Are Truckers About to Get Rich?by
As problems go, the U.S. trucking industry is facing a good one. Thanks to a gushing oil industry and a homebuilding renaissance, everyone needs trucks. The industry, however, is running short on supply—specifically drivers.
Trucking outfits are bristling under new federal rules that drastically constrain how long drivers can stay on the road. Since July 1, truckers have been limited to about 70 hours of driving per week, down from 82 hours. And new rest requirements limit how much they can drive in the small hours of the morning, when roads are relatively empty.

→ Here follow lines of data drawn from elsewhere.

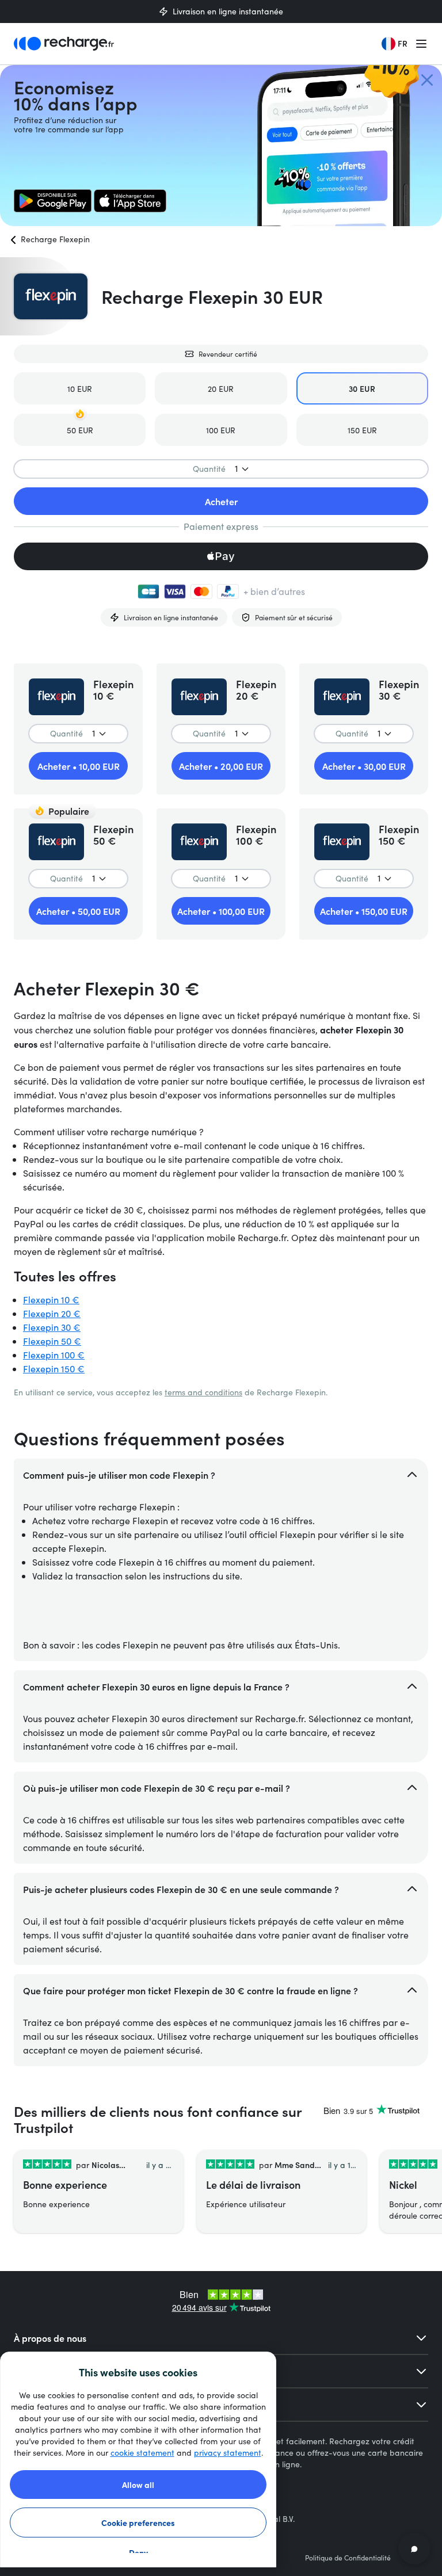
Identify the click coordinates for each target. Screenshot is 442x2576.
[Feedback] (414, 2548)
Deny (138, 2552)
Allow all (138, 2484)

Even before the new rules took hold, capacity was tight. At the height of the Great Recession, truck fleets at transportation giants FedEx, UPS, and Swift Transportation had 85,000 more drivers than they needed; today these companies are about 211,000 bodies short, according to estimates by FTR Associates, a freight logistics firm in Indiana.
To make matters worse, crumbling U.S. infrastructure is forcing truckers onto expensive detours. One in nine U.S. bridges is structurally deficient and 42 percent of the country’s major urban highways are congested, according to an analysis in the Wall Street Journal.
Those kinds of problems are hard to picture in virtually any other sector. Imagine a Wal-Mart without enough parking, a Google data center too small to speed through a glut of searches, or JPMorgan turning customers away because its safes were full.
Bloomberg Industries analyst Lee Klaskow says trucking outfits may need to fork out more money to attract and retain drivers. “If you really want to find people to fill the seat, you’ve got to make the industry much more attractive to the 21-year-old who doesn’t know what he wants to do with this life,” Klaskow says. “Rates now—$45,000 to $55,000 a year—aren’t really doing that.”
On the bright side, demand is strong, which means the trucking companies could pass the higher cost of salaries along to customers. The American Trucking Association’s index of tons hauled surged 7 percent in August, compared with the year-earlier period. Trailers filled with building materials and oil-drilling ingredients such as sand and water posted the biggest gains. Flatbed and refrigerated vehicles weren’t quite as busy.